Your instructions:
Lay out everything from the line containing "This screenshot has height=1085, width=1701." down to the line containing "Open the My" as a two-column CSV with the headers text and answer. Give one line per row, put each value in a quoted field, and replace line breaks with spaces.

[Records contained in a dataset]
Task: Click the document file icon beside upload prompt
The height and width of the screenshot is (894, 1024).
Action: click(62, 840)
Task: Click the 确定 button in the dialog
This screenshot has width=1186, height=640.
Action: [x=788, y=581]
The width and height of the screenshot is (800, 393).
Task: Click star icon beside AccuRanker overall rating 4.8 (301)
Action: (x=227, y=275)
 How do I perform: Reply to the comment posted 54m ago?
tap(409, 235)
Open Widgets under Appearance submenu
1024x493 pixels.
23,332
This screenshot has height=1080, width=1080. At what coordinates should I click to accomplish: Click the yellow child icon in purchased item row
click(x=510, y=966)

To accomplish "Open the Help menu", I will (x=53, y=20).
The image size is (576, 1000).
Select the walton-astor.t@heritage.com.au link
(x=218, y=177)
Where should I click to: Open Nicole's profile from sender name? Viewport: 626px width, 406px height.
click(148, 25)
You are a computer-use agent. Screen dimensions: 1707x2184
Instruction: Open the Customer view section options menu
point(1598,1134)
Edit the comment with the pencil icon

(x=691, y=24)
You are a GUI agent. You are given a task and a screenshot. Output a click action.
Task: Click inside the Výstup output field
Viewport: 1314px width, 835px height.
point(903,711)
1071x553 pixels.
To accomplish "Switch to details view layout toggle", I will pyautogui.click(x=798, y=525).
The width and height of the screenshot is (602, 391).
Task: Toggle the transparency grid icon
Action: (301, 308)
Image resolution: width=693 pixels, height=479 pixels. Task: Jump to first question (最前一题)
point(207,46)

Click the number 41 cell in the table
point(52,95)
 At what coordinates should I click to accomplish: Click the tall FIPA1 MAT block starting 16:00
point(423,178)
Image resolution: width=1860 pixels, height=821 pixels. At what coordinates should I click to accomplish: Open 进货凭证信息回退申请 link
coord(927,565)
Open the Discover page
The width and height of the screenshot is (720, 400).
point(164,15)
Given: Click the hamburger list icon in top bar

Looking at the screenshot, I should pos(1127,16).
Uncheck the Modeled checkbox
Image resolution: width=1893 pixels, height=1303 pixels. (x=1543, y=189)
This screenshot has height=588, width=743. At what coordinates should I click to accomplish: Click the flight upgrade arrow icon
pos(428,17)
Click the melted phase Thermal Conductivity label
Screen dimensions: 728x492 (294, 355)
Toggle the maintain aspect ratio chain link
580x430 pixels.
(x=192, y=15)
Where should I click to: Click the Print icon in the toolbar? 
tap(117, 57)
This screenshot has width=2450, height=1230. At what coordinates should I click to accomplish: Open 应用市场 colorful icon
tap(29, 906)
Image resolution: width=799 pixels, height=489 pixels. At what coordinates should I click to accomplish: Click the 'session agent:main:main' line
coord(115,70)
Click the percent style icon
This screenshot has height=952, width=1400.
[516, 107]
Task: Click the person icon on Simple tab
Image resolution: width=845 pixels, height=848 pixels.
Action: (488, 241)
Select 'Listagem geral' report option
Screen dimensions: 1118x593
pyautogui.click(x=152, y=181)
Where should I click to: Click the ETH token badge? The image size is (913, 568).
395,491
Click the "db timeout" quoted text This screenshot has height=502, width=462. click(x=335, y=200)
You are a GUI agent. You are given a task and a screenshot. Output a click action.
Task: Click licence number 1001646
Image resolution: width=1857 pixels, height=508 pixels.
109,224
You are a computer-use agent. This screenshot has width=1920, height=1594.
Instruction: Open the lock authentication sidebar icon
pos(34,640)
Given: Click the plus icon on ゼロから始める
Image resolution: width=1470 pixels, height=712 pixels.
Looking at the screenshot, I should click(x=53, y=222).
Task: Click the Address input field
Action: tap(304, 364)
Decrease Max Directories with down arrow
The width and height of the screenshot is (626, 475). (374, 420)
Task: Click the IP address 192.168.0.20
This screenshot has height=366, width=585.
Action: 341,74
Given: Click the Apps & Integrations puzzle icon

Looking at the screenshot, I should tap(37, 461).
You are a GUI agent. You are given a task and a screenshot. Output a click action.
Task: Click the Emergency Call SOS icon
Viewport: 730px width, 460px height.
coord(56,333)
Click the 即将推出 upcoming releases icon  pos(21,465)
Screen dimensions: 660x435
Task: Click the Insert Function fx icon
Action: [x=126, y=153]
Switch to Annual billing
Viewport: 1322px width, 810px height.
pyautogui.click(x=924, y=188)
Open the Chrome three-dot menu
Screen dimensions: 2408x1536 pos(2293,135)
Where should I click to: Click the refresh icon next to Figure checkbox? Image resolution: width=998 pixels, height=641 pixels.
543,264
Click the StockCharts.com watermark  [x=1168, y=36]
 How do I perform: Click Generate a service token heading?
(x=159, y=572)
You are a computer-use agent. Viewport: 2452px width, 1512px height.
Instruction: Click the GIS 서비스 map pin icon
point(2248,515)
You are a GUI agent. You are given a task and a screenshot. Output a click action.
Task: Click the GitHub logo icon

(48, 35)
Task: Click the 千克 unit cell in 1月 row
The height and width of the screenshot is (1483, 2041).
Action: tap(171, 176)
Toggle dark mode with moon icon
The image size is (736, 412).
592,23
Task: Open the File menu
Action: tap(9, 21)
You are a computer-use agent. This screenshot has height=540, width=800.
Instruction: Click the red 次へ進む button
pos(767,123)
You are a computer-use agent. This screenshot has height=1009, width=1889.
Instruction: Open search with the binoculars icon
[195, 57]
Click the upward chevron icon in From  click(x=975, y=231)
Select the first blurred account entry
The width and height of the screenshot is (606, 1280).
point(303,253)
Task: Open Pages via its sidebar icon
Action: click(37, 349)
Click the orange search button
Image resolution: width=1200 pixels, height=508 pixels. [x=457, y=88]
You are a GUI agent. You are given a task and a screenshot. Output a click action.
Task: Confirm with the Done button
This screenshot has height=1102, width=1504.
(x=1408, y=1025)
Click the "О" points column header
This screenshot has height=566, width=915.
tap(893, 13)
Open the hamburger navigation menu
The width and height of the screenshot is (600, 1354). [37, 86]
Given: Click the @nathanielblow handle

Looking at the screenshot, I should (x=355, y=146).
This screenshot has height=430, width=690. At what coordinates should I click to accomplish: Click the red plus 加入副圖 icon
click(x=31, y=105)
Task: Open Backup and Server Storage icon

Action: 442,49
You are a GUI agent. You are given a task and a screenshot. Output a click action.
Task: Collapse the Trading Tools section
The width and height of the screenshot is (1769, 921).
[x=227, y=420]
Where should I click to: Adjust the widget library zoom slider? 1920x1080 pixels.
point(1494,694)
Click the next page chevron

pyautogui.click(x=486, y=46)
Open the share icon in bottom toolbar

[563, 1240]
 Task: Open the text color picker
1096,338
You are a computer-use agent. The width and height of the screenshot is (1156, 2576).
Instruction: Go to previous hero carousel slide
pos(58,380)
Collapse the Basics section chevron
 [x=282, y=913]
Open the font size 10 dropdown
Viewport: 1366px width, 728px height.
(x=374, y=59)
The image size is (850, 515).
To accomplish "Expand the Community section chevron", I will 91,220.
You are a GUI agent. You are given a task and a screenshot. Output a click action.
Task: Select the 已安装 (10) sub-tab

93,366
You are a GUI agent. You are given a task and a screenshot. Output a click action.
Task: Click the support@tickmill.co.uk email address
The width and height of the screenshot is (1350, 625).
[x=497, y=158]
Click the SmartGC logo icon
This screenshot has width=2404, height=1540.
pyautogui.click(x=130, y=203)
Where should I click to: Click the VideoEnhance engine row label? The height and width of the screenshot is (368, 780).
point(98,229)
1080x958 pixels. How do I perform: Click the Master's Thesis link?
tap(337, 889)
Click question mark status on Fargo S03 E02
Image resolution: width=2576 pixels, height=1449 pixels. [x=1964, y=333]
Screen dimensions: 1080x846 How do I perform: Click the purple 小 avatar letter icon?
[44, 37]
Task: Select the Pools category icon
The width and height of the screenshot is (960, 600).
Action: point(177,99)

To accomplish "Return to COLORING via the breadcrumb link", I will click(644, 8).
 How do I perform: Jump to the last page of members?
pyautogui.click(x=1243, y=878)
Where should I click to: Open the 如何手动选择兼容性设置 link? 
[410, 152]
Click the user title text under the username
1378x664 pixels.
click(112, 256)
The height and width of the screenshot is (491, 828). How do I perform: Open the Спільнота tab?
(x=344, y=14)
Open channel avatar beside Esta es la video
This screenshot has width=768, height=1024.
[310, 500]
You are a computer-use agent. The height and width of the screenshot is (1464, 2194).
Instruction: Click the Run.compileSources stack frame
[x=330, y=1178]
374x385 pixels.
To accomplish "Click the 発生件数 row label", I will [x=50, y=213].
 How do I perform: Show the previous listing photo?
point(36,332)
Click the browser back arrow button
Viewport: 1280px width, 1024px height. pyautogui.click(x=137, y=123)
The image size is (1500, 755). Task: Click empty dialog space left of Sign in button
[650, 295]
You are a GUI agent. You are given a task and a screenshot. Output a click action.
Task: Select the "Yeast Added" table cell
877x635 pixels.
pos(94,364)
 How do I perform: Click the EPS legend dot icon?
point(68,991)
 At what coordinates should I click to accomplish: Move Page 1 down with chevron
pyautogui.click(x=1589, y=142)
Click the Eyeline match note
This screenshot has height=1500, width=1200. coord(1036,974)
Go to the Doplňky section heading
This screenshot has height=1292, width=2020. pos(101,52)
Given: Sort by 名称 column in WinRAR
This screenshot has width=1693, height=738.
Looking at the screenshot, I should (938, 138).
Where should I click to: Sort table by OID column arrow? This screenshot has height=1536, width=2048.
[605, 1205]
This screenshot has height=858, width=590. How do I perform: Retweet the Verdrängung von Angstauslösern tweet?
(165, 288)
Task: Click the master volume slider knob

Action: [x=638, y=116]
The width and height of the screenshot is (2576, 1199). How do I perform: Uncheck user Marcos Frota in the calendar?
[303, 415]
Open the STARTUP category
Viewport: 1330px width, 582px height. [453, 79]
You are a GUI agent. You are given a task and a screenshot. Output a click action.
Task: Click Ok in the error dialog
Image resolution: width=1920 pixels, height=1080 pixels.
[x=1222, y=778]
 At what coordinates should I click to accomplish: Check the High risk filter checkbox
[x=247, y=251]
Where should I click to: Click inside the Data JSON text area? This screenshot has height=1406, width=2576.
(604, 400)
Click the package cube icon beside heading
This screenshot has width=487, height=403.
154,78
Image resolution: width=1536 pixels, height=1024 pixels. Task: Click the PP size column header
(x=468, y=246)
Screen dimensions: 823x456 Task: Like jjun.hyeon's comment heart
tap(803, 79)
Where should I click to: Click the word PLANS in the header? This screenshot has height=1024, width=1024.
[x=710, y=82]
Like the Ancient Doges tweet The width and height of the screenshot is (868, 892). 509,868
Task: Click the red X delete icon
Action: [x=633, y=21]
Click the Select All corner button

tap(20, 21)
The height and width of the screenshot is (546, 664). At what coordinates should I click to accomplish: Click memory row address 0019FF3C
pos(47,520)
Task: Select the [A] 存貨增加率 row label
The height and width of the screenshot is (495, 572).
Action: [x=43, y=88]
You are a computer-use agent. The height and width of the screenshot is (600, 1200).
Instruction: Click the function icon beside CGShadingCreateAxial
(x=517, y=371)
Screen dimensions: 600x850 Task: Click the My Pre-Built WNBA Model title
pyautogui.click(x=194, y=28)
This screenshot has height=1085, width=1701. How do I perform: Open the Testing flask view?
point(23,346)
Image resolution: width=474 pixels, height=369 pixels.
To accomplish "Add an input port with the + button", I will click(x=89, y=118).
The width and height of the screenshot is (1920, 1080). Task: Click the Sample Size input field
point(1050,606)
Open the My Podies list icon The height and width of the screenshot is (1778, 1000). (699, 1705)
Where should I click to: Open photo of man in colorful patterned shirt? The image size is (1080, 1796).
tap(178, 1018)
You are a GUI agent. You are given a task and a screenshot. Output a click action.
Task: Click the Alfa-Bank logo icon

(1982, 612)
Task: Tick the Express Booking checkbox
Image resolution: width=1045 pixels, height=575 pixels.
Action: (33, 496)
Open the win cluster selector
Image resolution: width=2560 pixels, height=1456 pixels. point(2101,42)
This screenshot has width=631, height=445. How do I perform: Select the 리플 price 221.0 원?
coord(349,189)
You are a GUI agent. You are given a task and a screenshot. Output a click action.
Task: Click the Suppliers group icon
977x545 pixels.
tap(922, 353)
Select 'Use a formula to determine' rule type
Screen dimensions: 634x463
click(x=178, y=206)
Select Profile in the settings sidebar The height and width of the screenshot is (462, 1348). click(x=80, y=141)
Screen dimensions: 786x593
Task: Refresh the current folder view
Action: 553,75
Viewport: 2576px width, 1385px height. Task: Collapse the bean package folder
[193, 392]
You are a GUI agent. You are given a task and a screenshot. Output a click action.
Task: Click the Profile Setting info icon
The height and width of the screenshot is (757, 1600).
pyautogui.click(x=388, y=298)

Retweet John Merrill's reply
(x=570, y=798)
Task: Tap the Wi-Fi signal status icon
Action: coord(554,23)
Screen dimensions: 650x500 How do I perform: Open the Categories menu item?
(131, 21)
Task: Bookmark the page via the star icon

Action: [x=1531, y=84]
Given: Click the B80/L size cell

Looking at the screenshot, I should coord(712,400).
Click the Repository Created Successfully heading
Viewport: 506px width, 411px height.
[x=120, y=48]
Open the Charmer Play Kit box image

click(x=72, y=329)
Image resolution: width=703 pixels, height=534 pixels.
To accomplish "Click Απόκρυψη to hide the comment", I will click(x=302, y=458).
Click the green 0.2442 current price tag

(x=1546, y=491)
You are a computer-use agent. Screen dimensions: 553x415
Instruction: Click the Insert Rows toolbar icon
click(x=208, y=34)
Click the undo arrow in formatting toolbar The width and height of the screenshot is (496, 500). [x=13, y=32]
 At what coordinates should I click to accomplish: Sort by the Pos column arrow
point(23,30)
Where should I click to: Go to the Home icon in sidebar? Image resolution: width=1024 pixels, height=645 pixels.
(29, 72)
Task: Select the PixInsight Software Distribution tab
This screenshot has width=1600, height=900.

Result of this exercise:
text,answer
"This screenshot has height=1085, width=1701. How do I perform: Open the Testing flask view?","point(23,346)"
"Image resolution: width=474 pixels, height=369 pixels. To accomplish ""Add an input port with the + button"",","I will click(x=89, y=118)."
"The width and height of the screenshot is (1920, 1080). Task: Click the Sample Size input field","point(1050,606)"
"Open the My Podies list icon The height and width of the screenshot is (1778, 1000).","(699, 1705)"